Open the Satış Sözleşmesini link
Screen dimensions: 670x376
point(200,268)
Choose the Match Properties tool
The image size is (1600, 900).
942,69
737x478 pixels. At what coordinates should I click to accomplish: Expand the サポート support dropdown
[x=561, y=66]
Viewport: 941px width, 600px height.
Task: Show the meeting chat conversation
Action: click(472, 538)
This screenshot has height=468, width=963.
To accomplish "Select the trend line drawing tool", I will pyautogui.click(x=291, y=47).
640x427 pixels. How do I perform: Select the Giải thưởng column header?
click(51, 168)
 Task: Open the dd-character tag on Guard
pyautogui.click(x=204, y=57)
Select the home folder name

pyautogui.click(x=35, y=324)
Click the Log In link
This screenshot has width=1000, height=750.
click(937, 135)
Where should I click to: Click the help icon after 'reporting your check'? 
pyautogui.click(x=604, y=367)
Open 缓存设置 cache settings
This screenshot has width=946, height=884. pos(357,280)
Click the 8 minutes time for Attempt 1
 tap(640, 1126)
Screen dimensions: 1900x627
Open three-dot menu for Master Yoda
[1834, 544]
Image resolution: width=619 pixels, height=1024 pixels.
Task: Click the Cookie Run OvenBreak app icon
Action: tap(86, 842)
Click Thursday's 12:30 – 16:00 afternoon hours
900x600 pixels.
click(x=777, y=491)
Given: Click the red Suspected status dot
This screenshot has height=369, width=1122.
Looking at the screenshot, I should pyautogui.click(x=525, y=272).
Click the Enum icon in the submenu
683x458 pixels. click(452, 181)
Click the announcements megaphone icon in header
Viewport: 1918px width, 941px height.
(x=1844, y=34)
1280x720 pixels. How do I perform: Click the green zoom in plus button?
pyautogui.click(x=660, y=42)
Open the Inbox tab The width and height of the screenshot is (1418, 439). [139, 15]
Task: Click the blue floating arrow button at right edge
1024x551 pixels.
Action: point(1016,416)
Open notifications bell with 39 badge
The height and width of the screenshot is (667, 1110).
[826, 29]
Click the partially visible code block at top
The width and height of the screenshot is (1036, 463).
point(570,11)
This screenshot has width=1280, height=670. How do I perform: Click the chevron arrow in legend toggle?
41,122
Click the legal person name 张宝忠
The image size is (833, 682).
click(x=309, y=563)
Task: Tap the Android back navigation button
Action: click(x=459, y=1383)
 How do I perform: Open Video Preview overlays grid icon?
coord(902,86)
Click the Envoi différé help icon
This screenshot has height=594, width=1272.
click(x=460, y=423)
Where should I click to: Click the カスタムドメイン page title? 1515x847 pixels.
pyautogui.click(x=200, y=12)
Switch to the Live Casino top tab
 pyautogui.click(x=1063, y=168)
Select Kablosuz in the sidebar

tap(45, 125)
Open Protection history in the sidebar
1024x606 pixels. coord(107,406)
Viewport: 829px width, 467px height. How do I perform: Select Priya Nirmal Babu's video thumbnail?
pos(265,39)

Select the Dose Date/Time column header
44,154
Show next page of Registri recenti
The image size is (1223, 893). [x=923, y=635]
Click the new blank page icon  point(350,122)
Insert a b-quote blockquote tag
┄┄┄┄┄┄┄┄┄┄┄┄┄┄┄┄┄┄┄┄
[EXERCISE]:
Reproduce, exactly and with both ends included, every line from the one that contains "Show next page of Registri recenti" to the end of the listing above.

[RESULT OF THE TASK]:
Show next page of Registri recenti
The image size is (1223, 893). [x=923, y=635]
Click the new blank page icon  point(350,122)
Insert a b-quote blockquote tag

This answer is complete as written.